Türkiye'de Sünni olmayan Müslüman gruplarla ilgili sorunlar da bulunduğunu belirten Eurlings, “Türkiye'de yaklaşık 12-20 milyon Alevi olduğu tahmin ediliyor. Aleviler, dini cemaat olarak kabul edilmiyor, Diyanet'te temsil edilmiyor. Cemevleri ibadet yeri olarak kabul görmüyor. Aleviler, hala kendi ibadet yerlerini açmakta zorlanıyorlar. Avrupa olarak Aleviler'in durumunu ele almak zorundayız” dedi.
“TCK DEĞİŞTİ, AMA DAHA DA DEĞİŞMELİ”
Türkiye'nin reform sürecine devam etmesi ve gelecek krizleri engelleyecek şekilde hareket etmesi gerektiğini vurgulayan Eurlings, şunları kaydetti:“Kıbrıs'taki ilişkilerin normalleşmesi şart. Biz, adanın birleşmesi için bastırmaya devam etmeliyiz. Türk Ceza Kanunu'ndan, Orhan Pamuk gibi yazarların takibata uğramasına neden olan hükümlerin çıkarılması gerekiyor. TCK değişti, ama daha da değişmeli. Türkiye'nin, artık gerçek din özgürlüğüne giden bir mevzuata ihtiyacı var.”

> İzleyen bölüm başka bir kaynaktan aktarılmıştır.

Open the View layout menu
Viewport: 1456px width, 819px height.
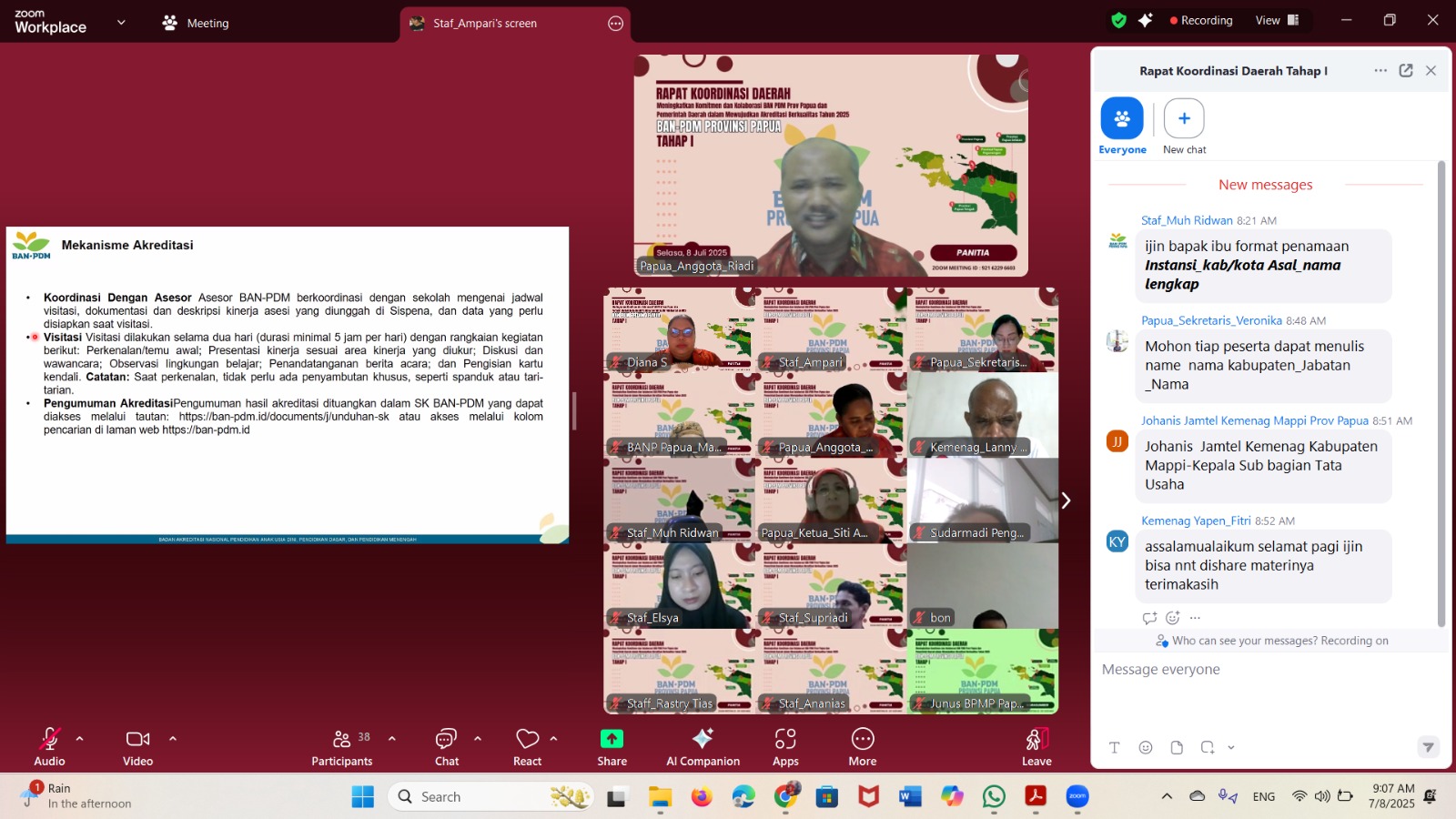coord(1277,20)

Eurlings, Türkiye'nin azınlıklarına kucak açmasının lehine olduğunu ifade ederek, “Başbakan Recep Tayyip Erdoğan Heybeliada Ruhban Okulu'nun açılışında 'İşte Avrupalı Türkiye budur' dese, Türkiye'nin imajı ne kadar olumlu olacaktır. Bir de düşünün ki 10 yıl sonra patrikhanenin üzerine 'satılık' yazısı asılsa... Bu mudur Türkiye'nin lehine olan durum?” dedi.
TÜRK KATOLİK PSİKOPOSLUĞU'NUN GÖRÜŞÜ
Türk Katolik Psikoposluğu'ndan Alman Otmav Qehring ise kiliselerin tüzel kişiliklerinin tanınmasına dair bir çözüm bulunmak zorunda olduğunu anlatarak, bunun laiklikle uyuşmadığına dair açıklamaların insan hakları sözleşmesine aykırı olduğunu kaydetti.

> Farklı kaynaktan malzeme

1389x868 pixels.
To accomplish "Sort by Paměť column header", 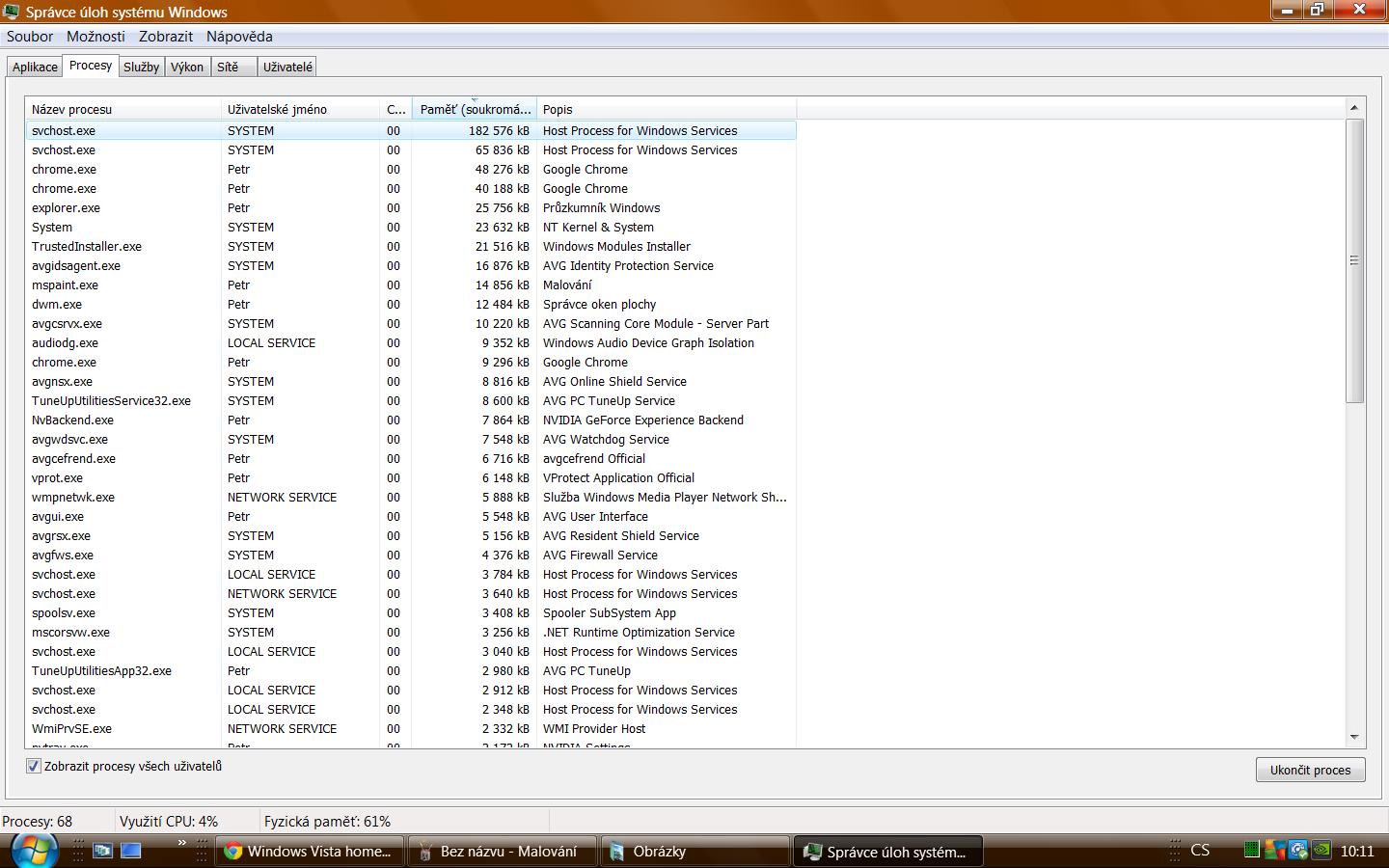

Qehring, Roma Katolik Kilisesi'nin Başbakan Erdoğan ile 2002 yılında bir görüşme yaptığını ifade ederek, “Erdoğan, 'Katolik kilisesinin sorunlarının çözüleceği” vaadinde bulunmuştu. Katolikler, sorunlarının diyalog halinde çözümlenmesini istiyor” diye konuştu.
Türk devletinin “Bebekli Kilise”si etrafındaki eğlence yerleri, restoran gibi mekanların çalışmalarının durdurulacağını bildirdiğini kaydeden Qehring, “Türk yetkili makamları Adana yetkilileriyle temasa geçti, ancak çözüm bulunamadı. Anadolu Başpiskoposu da kiliseyi kapattı. Yetkili makamların ilgisizliğine protesto olarak bunu yapmayı uygun gördü” dedi.